Reproduce word for word, from the entries below, the line with "Instruction: Choose UNIDAD", the line with "Task: Sort files by the Name column", and every line between them, and nothing more.

== RECORDS SUPPLIED

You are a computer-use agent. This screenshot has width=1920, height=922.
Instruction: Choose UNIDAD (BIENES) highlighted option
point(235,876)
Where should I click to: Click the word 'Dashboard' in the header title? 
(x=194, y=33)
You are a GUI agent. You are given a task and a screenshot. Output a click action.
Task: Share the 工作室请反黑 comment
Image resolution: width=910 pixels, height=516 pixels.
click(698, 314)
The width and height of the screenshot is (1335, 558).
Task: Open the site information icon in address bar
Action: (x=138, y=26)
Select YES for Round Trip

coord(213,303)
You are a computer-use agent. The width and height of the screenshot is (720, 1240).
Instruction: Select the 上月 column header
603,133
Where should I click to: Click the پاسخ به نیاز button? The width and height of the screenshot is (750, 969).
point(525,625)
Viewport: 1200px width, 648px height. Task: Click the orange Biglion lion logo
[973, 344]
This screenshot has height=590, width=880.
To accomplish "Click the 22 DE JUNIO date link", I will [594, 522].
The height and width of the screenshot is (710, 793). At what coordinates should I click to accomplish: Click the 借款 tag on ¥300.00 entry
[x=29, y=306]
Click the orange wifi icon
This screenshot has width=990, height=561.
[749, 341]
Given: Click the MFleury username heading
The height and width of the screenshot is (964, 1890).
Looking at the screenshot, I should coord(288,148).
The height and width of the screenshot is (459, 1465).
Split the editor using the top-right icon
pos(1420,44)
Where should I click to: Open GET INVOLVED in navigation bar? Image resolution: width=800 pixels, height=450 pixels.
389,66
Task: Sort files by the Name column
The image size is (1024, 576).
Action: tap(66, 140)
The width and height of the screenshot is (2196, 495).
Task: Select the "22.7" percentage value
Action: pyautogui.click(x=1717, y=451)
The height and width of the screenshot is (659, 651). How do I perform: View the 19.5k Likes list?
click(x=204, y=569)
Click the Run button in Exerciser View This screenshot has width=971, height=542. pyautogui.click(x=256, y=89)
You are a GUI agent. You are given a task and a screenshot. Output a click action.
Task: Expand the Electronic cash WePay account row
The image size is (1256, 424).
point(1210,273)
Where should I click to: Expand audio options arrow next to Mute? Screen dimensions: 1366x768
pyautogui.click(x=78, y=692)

====

■ **EXPECTED ANSWER**
Instruction: Choose UNIDAD (BIENES) highlighted option
point(235,876)
Where should I click to: Click the word 'Dashboard' in the header title? 
(x=194, y=33)
You are a GUI agent. You are given a task and a screenshot. Output a click action.
Task: Share the 工作室请反黑 comment
Image resolution: width=910 pixels, height=516 pixels.
click(698, 314)
The width and height of the screenshot is (1335, 558).
Task: Open the site information icon in address bar
Action: (x=138, y=26)
Select YES for Round Trip

coord(213,303)
You are a computer-use agent. The width and height of the screenshot is (720, 1240).
Instruction: Select the 上月 column header
603,133
Where should I click to: Click the پاسخ به نیاز button? The width and height of the screenshot is (750, 969).
point(525,625)
Viewport: 1200px width, 648px height. Task: Click the orange Biglion lion logo
[973, 344]
This screenshot has height=590, width=880.
To accomplish "Click the 22 DE JUNIO date link", I will [594, 522].
The height and width of the screenshot is (710, 793). At what coordinates should I click to accomplish: Click the 借款 tag on ¥300.00 entry
[x=29, y=306]
Click the orange wifi icon
This screenshot has width=990, height=561.
[749, 341]
Given: Click the MFleury username heading
The height and width of the screenshot is (964, 1890).
Looking at the screenshot, I should coord(288,148).
The height and width of the screenshot is (459, 1465).
Split the editor using the top-right icon
pos(1420,44)
Where should I click to: Open GET INVOLVED in navigation bar? Image resolution: width=800 pixels, height=450 pixels.
389,66
Task: Sort files by the Name column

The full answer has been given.